2) Hall VJ, Foulkes S, Saei A e altri: “Covid-19 vaccine coverage in health-care workers in England”.
3) Vasileiou, E, Simpson CR, Robertson C e altri: “Effectiveness of first dose of Covid-19 Vaccines against hospital admissions in Scotland”.
4) Dagan N, Barda N, Kepten E, e altri: “BNT162b2 mRNA Covid-19 Vaccine in a nationwide mass vaccination setting”.
5) Fabiani M, Ramigni M, Gobbetto V e altri: “Effectiveness of the Comirnaty (BNT162b2, BioNTech/Pfizer) vaccine in preventing Sars-CoV-2 infection…”.
6) Fabiani M, Onder G, Boros S, Spuri M, Minelli G, Mateo Urdiales A, Andrianou X, Riccardo F, Del Manso M, Petrone D, Palmieri L, Vescio MF, Bella A, Pezzotti P: “Il case fatality rate dell’infezione Sars-CoV-2 a livello regionale e attraverso le differenti fasi dell’epidemia in Italia”.
Cosa sta succedendo nel Regno Unito?
Siamo di fronte agli effetti causati da una nuova variante (delta, ex indiana) ancora allo studio in modo approfondito, che sembra avere una capacità diffusionale superiore a quella alfa (ex inglese): che pure, a sua volta, era del 30-40% superiore alla DG614 che in Europa ha imperversato nel 2020. Il Sars-CoV-2 nella nuova variante sfrutta essenzialmente due bacini diffusionali: i soggetti non ancora vaccinati (il 25% circa della popolazione) e quelli vaccinati con una singola dose (che abbiamo visto offrire una protezione del 33% circa contro la variante delta).

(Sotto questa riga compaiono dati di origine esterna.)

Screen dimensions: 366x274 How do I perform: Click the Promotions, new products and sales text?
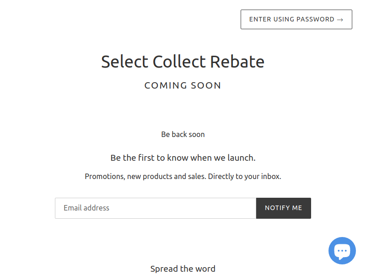[x=145, y=176]
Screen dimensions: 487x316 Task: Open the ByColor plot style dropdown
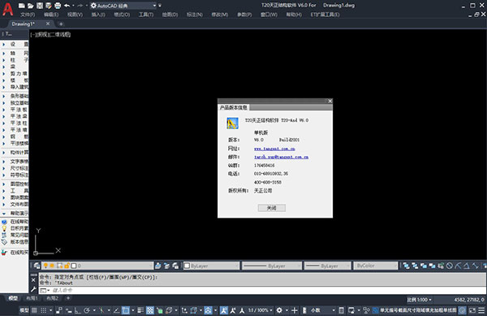376,266
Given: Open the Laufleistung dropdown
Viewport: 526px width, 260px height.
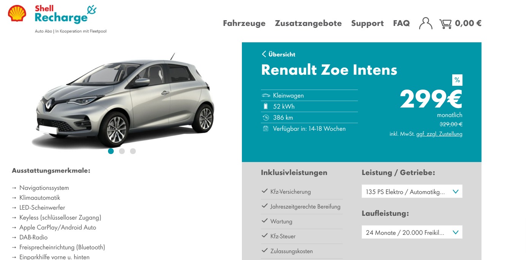Looking at the screenshot, I should pyautogui.click(x=412, y=232).
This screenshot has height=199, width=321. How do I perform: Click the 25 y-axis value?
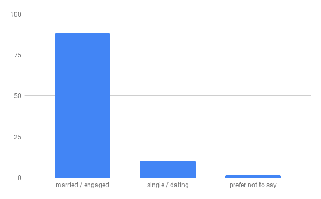(18, 137)
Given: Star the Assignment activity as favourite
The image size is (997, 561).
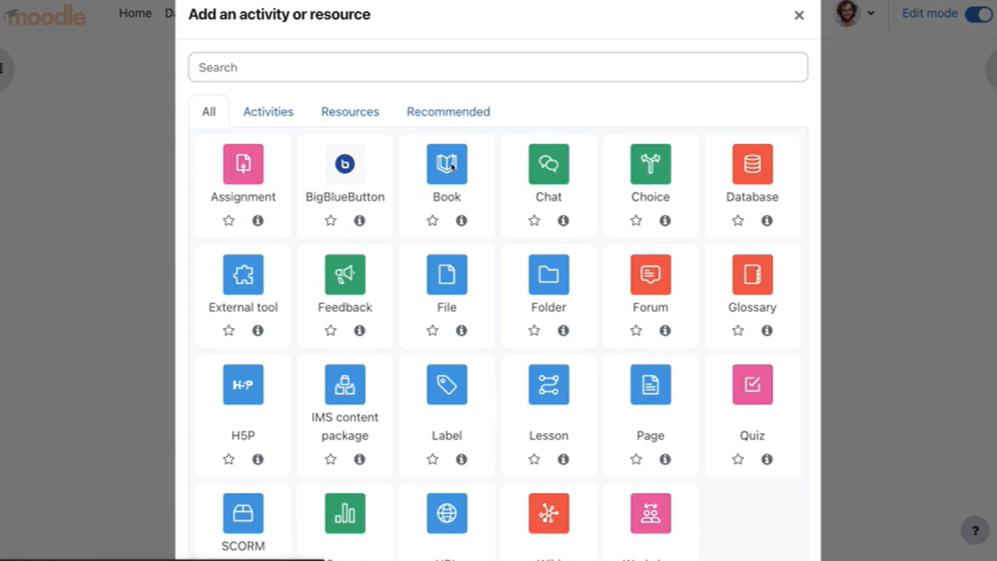Looking at the screenshot, I should point(229,221).
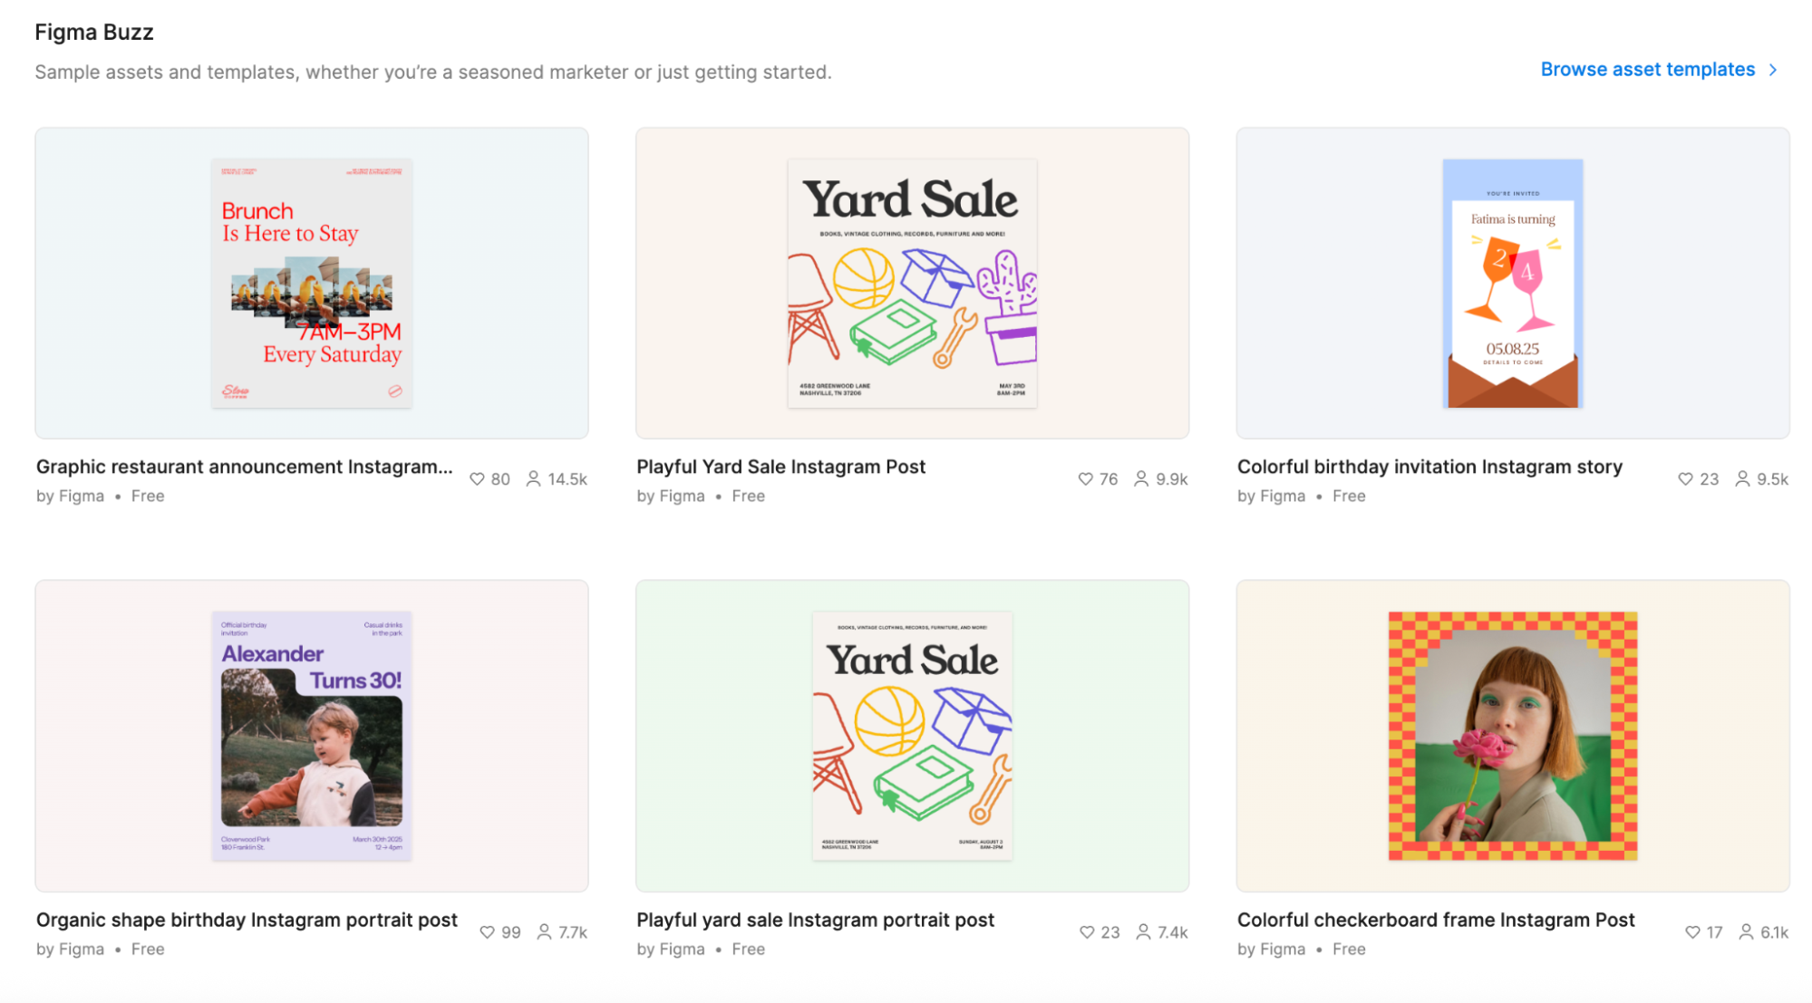
Task: Open Browse asset templates link
Action: (1647, 70)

La protezione completa al momento riguarda solo il 48% della popolazione e la nuova variante ha come bersaglio potenziale il restante 52%. Resta ora da stabilire quanto potrà diffondersi, e quali potranno essere gli effetti clinici della malattia da essa derivata (è troppo presto per dirlo). Per questo motivo il Regno Unito ha accelerato la campagna vaccinale riducendo l’intervallo tra prima e seconda dose, per arrivare il prima possibile a una protezione completa contro l’infezione.
In conclusione
Invece di riassumere i temi trattati, come facciamo di solito, proponiamo a nostra volta una domanda alla quale rispondiamo contestualmente:
Qual è il rischio che si corre facendo circolare il virus?
Ne abbiamo parlato più volte nelle analisi settimanali e nei commenti quotidiani, ma vale la pena ricordarlo: il rischio più grande è quello di selezionare una variante resistente, in toto o in parte, alla risposta immunitaria indotta dal vaccino o dalla malattia.

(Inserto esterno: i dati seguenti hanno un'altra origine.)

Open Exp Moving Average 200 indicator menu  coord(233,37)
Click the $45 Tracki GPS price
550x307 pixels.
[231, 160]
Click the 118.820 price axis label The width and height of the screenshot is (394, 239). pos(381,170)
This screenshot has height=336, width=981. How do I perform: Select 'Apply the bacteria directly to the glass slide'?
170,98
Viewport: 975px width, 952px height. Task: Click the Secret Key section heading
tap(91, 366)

Più il virus circola, più si replica; più si replica più commette errori (lo fa continuamente, essendo tutt’altro che un essere perfetto); ogni errore corrisponde a una mutazione. La maggior parte della mutazioni sono prive di conseguenze: non danno vantaggio al virus e non creano problemi a noi. Le mutazioni che danno vantaggio al virus diventano varianti: al momento ce ne sono 4 riconosciute dall’Oms come preoccupanti e 6 che vengono monitorate con attenzione.

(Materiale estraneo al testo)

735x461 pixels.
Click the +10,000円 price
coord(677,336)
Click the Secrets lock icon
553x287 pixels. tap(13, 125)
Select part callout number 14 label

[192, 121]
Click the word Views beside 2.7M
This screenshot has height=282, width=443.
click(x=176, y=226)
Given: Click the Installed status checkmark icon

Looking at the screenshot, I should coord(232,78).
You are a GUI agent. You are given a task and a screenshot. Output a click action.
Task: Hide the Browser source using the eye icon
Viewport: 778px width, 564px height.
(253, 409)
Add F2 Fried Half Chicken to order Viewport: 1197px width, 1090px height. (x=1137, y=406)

Una circolazione sostenuta del virus, grazie al mancato rispetto delle misure di protezione o alle mancate vaccinazioni, aumenta la possibilità che in modo del tutto naturale si selezioni una variante per noi problematica. È un po’ come mettere in mano un fucile a un pessimo tiratore che spara cercando di colpire il bersaglio: con un colpo singolo non ci riuscirà quasi mai, ma se lo facciamo sparare un milione di volte possiamo essere quasi certi che farà centro. Magari grazie a un errore.